KALTARABISNIS.CO – Kementerian Pendidikan Dasar dan Menengah (Kemendikdasmen) resmi mengimplementasikan skema baru pencairan Tunjangan Profesi Guru (TPG) tahun 2026 menjadi setiap bulan. Langkah ini mengubah sistem triwulanan yang berlaku sebelumnya untuk menjamin stabilitas pendapatan guru sekaligus menyederhanakan birokrasi administrasi.

Direktur Jenderal Guru, Tenaga Kependidikan dan Pendidikan Guru (Dirjen GTKPG) Kemendikdasmen, Nunuk Suryani, menyebutkan kebijakan ini dibarengi dengan pemotongan langsung iuran BPJS Kesehatan dari nominal TPG. Berbeda dengan periode lalu di mana pemotongan dilakukan Pemerintah Daerah, kini mekanisme tersebut dilakukan langsung oleh Pemerintah Pusat.

Perubahan mekanisme transfer pusat ini berdampak pada perbedaan nominal bersih TPG yang diterima guru dibandingkan tahun-tahun sebelumnya. Dirjen Nunuk Suryani memberikan penjelasan resmi di Jakarta pada Rabu, 7 Januari 2026 terkait hal tersebut.

“Bapak-Ibu kan sebagai ASN itu berkaitan dengan BPJS, ya. Nah, BPJS Kesehatan berperan memastikan pemotongan tidak lebih besar dari 1% dari seluruh besaran penghasilan yang diterima karena kan Bapak-Ibu juga punya kewajiban BPJS, ya. Nah, tahun pertama itu kan masih ditransfer langsung tanpa dipotong. Sekarang ada pemotongan,” kata Dirjen Nunuk.
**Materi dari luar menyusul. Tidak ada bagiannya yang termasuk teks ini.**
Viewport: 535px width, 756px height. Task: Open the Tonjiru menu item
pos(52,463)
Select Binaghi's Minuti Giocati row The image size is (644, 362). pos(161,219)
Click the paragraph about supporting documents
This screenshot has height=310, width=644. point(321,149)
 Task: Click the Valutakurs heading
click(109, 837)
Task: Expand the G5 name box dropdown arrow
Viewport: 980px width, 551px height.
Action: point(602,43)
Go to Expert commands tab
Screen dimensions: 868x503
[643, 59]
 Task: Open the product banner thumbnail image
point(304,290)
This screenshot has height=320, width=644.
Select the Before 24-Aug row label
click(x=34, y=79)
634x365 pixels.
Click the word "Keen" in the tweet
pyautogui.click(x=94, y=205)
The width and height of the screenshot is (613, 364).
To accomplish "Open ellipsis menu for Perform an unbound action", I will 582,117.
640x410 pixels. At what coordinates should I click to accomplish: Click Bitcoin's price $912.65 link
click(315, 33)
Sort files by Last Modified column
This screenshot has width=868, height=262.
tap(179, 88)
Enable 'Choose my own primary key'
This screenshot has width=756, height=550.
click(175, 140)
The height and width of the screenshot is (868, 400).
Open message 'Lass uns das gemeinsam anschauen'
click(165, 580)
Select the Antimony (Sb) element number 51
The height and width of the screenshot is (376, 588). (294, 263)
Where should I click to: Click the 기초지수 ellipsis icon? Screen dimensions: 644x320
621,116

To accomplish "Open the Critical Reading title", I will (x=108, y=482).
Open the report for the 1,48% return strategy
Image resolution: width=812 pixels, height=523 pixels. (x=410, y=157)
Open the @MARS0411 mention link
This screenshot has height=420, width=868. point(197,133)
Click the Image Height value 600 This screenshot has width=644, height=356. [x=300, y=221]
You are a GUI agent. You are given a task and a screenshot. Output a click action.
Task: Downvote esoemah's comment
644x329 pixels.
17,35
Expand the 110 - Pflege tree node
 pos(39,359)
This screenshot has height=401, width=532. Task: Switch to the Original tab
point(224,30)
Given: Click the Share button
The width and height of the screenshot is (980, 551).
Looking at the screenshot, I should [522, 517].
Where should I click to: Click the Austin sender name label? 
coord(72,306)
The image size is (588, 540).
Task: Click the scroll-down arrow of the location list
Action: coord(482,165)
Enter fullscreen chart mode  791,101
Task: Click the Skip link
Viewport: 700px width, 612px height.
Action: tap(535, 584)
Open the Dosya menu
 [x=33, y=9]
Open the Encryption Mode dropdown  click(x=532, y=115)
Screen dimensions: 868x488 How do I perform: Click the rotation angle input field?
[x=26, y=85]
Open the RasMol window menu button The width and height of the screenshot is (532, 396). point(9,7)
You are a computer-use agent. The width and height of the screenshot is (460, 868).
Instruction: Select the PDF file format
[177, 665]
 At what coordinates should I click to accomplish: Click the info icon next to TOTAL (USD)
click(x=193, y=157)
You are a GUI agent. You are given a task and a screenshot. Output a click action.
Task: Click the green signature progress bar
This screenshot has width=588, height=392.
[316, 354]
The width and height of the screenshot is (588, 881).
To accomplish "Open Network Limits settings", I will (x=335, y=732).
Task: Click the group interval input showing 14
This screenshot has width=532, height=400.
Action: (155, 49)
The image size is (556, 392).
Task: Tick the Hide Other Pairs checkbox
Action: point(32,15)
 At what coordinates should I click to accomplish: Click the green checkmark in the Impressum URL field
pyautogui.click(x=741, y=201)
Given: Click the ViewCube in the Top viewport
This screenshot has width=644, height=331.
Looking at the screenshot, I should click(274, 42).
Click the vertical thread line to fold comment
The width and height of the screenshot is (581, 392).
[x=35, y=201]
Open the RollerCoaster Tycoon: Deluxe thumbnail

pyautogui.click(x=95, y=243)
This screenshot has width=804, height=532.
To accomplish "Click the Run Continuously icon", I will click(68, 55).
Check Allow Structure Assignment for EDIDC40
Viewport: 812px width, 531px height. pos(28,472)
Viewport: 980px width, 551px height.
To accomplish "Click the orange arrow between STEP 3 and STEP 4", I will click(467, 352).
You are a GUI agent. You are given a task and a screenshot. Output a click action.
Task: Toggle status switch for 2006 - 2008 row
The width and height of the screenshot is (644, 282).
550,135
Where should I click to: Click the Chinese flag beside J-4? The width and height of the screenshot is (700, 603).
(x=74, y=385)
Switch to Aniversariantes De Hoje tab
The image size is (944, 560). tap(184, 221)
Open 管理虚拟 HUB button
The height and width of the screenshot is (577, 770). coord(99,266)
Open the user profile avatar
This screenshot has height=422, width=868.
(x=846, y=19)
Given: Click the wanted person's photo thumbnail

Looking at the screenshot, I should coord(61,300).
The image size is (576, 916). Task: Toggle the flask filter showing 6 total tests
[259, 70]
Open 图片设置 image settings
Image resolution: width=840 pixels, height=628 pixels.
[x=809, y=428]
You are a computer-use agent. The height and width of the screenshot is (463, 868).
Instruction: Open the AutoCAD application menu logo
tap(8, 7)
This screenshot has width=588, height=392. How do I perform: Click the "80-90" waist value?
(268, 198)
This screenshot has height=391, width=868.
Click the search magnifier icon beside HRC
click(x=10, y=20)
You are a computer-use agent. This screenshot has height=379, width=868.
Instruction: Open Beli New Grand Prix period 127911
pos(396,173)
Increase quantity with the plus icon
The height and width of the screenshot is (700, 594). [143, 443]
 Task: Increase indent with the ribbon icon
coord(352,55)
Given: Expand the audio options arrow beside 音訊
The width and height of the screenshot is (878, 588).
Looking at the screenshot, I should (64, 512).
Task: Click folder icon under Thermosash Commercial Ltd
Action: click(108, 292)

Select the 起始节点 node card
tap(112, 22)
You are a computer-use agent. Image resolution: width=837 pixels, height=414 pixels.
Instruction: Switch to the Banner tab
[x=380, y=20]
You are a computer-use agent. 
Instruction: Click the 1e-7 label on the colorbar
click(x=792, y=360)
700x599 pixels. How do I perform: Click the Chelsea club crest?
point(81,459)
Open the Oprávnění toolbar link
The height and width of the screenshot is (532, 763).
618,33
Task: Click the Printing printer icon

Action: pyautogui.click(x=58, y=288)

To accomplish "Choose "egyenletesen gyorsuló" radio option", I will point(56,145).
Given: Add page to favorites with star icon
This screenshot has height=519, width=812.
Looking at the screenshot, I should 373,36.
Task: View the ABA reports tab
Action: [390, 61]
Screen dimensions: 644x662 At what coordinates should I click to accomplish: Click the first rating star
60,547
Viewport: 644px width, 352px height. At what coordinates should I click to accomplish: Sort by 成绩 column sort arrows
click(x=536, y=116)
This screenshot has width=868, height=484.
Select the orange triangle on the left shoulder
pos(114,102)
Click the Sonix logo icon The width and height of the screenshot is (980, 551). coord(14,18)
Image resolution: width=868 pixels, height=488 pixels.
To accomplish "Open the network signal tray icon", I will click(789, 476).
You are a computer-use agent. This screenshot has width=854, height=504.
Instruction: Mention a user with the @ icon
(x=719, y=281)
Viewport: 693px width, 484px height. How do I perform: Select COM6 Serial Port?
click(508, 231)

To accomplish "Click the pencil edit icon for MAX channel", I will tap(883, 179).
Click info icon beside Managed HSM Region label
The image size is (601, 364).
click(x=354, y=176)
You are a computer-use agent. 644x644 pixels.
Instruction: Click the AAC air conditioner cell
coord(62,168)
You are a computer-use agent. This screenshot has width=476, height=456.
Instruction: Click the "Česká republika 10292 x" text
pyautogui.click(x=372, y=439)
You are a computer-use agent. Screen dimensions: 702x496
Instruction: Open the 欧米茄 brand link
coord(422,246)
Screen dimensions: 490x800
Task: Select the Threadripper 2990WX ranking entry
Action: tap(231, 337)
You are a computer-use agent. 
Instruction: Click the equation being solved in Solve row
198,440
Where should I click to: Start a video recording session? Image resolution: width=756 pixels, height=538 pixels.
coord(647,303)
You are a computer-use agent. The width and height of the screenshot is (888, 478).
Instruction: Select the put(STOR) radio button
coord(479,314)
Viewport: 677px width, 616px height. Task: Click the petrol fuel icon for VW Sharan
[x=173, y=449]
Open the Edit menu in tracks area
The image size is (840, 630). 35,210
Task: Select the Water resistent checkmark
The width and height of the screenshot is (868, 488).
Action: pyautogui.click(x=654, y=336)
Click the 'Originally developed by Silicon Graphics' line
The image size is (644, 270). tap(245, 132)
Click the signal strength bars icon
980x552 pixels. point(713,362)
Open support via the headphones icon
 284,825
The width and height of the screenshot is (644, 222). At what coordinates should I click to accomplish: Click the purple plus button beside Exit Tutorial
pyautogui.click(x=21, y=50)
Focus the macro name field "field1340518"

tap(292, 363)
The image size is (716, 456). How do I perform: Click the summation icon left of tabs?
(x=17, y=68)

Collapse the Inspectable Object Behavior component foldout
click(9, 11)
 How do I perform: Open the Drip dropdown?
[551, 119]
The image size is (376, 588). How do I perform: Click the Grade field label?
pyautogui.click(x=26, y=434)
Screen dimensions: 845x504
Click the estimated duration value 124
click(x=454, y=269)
Menteri Pendidikan Dasar dan Menengah, Abdul Mu’ti, menegaskan bahwa pencairan bulanan bertujuan menjaga stabilitas keuangan para pendidik. Namun, kebijakan ini tidak langsung diterapkan secara serentak di seluruh wilayah Indonesia pada awal tahun.

Pemerintah menjalankan proyek percontohan (pilot project) pada Januari hingga Maret 2026 di 5 sampai 10 kabupaten/kota terpilih. Daerah tersebut dipilih khusus berdasarkan validitas data guru yang tinggi serta kesiapan infrastruktur teknologi informasi yang mumpuni.

“Tunjangan profesi guru diupayakan akan ditransfer langsung setiap bulan mulai 2026,” ujar Abdul Mu’ti.

Ia menambahkan bahwa target penerapan TPG bulanan secara nasional diproyeksikan terealisasi pada pertengahan 2026, tepatnya sekitar bulan Juli. Selama masa transisi di semester pertama 2026, beberapa daerah mungkin masih mengalami pencairan yang tidak konsisten atau pembayaran dengan sistem rapel.

Kemendikdasmen mengimbau para guru untuk terus melakukan pemutakhiran data pada Data Pokok Pendidikan (Dapodik). Validasi data ini krusial untuk mempercepat verifikasi informasi penyaluran tunjangan agar tidak terjadi kendala administratif.

Terkait persyaratan, guru wajib memastikan status aktif dan nomor rekening yang terdaftar di Info GTK/Dapodik tetap valid serta terverifikasi. Kemendikdasmen juga mengklarifikasi isu mengenai kewajiban pembukaan rekening bank baru untuk pencairan TPG 2026.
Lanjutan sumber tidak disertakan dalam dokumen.